Isaías 22 — Comentário Devocional

Isaías 22

Isaías 22 contém uma profecia a respeito de Jerusalém e seus líderes, concentrando-se em seu orgulho e no julgamento iminente.

O capítulo começa com uma representação do Vale da Visão, referindo-se a Jerusalém, que é vista como um lugar de folia e excessos. No entanto, em vez de se voltarem para Deus em tempos de crise, os líderes de Jerusalém mostram-se concentrados no seu próprio prazer e segurança.

A profecia fala então sobre o fracasso dos líderes de Jerusalém em se prepararem para um ataque iminente. O capítulo critica a sua falta de fé e confiança na proteção de Deus, pois em vez disso constroem defesas e armazenam recursos por conta própria.
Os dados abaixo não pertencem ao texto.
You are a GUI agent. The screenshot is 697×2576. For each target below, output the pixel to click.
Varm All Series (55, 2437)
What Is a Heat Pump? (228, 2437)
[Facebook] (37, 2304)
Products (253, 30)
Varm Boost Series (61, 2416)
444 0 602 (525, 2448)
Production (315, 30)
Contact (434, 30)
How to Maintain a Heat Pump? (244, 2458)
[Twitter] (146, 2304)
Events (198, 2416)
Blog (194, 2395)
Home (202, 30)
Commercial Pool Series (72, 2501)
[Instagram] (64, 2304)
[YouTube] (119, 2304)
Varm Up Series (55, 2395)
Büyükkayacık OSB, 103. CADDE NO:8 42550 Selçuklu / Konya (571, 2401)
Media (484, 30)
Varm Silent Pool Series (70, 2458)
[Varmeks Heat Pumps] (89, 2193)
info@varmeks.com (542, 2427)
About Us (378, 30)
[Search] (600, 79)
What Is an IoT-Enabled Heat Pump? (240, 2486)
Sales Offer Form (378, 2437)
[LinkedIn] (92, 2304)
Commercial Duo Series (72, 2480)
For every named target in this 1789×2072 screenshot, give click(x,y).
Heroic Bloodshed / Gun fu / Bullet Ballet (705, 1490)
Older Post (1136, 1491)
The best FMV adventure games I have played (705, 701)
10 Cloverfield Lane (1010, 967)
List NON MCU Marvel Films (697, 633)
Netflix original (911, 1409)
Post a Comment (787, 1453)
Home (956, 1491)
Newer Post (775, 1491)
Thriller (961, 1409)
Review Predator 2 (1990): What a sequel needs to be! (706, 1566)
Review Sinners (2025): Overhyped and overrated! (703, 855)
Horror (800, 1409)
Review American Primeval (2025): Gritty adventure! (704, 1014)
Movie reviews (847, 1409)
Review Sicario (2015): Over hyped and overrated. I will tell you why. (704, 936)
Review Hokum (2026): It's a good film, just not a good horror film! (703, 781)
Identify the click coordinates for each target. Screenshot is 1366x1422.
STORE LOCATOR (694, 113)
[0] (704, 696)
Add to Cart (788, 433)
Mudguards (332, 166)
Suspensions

Isaías 22 destaca temas de orgulho, confiança equivocada e as consequências de ignorar a orientação de Deus. Serve como uma mensagem de advertência sobre o perigo da autossuficiência e a importância de reconhecer o papel de Deus nos assuntos das nações. O capítulo sublinha o princípio de que a arrogância e a desobediência conduzem à vulnerabilidade, enquanto a humildade e a confiança na sabedoria de Deus conduzem à verdadeira segurança. Também enfatiza o papel da liderança e a responsabilidade que a acompanha, instando os líderes a priorizarem o bem-estar do seu povo e a confiarem na sabedoria divina.

Comentário Devocional

22.1-13 O “vale da Visão” refere-se à cidade de Jerusalém, onde o próprio Deus se revelou. Jerusalém seria atacada, a não ser que o povo de Deus se voltasse para Ele. Em vez disso, empregaram todos os meios possíveis de proteção, e não lhe pediram ajuda. Preferiram confiar em sua engenhosidade, em suas armas e até em seus vizinhos pagãos (ver 2 Cr 32. que descreve o cerco de Jerusalém).

22.4 - Isaías prevenira o povo. Mas como não se arrependeram, sofreram o castigo divino. Por se importar com eles, Isaías condoeu-se com a punição e por eles lamentou. Às vezes, as pessoas de quem gostamos ignoram a nossa intenção de ajuda-las, e passam pelo sofrimento do qual desejávamos poupá-las. Nestas ocasiões, afligimos-nos por causa de nossa preocupação. Deus espera que nos envolvamos com os nossos semelhantes. E isso, às vezes, pode fazer nos compartilhar o seu sofrimento.

22.6,7 - Elão e Quir estavam sob o domínio assírio. Todo o exército assírio, inclusive os reinos vassalos, juntaram-se para o ataque a Jerusalém.

22.8-11 - Os líderes fizeram o possível a fim de preparar-se para a guerra. Conseguiram armas, inspecionaram as muralhas e armazenaram água em um reservatório. Mas todo o seu esforço foi inútil porque não pediram a ajuda de Deus. Muitas vezes adotamos medidas que, embora adequadas, na verdade, não são suficientes para fornecer o auxílio de que necessitamos. Devemos conseguir armas e inspecionar as muralhas, porém precisamos de que Deus nos dirija os esforços.

22.13,14 - O povo disse “Comamos e bebamos porque amanhã morreremos”, porque haviam perdido toda a esperança. Atacados por todos os lados (22.7), deveriam ter-se arrependido (22.12), mas, em lugar disso, preferiram festejar. A raiz do problema era que Judá não confiava no poder de Deus ou em suas promessas (ver 56.12; 1 Co 15.32). Hoje, ainda vemos pessoas vivendo sem esperança. Existem algumas reações muito comuns à falta de esperança: o desânimo (e até mesmo o desespero) e a autocomiseração. Mas não devemos agir como se não tivéssemos mais esperança. Ao enfrentar dificuldades, a melhor reação será confiar em Deus e em suas promessas.

22.15-25 - Sebna, um oficial ou funcionário de alto nível da corte, era tão materialista quanto os demais habitantes de Jerusalém (22.13). Ele pode ter pertencido ao grupo que estava a favor de uma aliança com os estrangeiros e que ignorava a advertência de Isaías. O Senhor revelou que Sebna perderia a sua posição, e seria substituído por Eliaquim (22.20). Eliaquim seria um “prego” firmemente fixado na terra (22.23). Infelizmente, este também cairia (22.25).